If stablecoins were to offer yield, they might have advantages over checking and savings accounts. But this product would be functionally equivalent to a high-yield savings account or sweep account. Furthermore, banks have structural advantages that enable them to earn yield in excess of the risk-free rate. Again, stablecoins are not substantially better than a competitive banking product. 

It is true that stablecoins are valuable for holding money in some places where people cannot access dollars. But this group is primarily limited to emerging markets, and these are certainly not the deposits the US banking lobby is worried about losing.

Stablecoins will not gain mass US adoption because they are better at holding value or a fundamentally better asset for earning the risk-free rate.

Stablecoins are a better payment rail

Stablecoins will change the world because they are the best technology for moving money: fast, cheap, global, programmable, and available around the clock.

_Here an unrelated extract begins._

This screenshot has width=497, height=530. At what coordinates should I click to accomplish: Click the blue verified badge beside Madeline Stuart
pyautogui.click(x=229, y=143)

GENIUS-compliant payment stablecoins are highly fungible and therefore well suited for broad, interchangeable acceptance.

Stablecoins will revolutionize payments, not deposits.

Payments don’t compete with deposits

A number of studies have come out recently suggesting anywhere from $50 billion to $1 trillion could realistically migrate from bank deposits to stablecoins in the next five to ten years.

These estimates misunderstand what stablecoins are good at. The same speed, cost, and programmability that make stablecoins an exceptional payment rail also make stablecoins unlikely to be the asset of choice for storing large amounts of money at rest.

Today, companies may hold a few weeks or months of operating capital in actual cash in an operating account, because it may take days or weeks to liquidate other assets. Companies have to factor in when markets are open and payment rails operate. They have to keep buffers to be safe. 

Stablecoins will collapse this time to hours, minutes, or seconds. It will become trivially easy to move money in and out of stablecoins into other, better assets for holding and earning. When funds come in, they move programmatically into better yield-bearing assets such as money-market funds, CDs, repos, and maybe some riskier assets like commercial paper or bitcoin (or tokenized versions of these). 

When funds need to be sent or spent, these other assets get sold and converted to stablecoins – this can all happen instantly, cheaply, programmatically, and 24/7.

The amount needed to hold in a cash buffer (i.e. a deposit account) will be reduced.

A helpful compromise accelerant

The yield compromise in CLARITY pushes stablecoins in the right direction. The latest language bars passive yield on stablecoin holdings but carves out rewards tied to "bona fide activities or bona fide transactions." In practice, this forces the industry from a “buy and hold” rewards model to a “buy and move” model. 

Great! Stablecoins won’t revolutionize holding money. They will revolutionize moving it.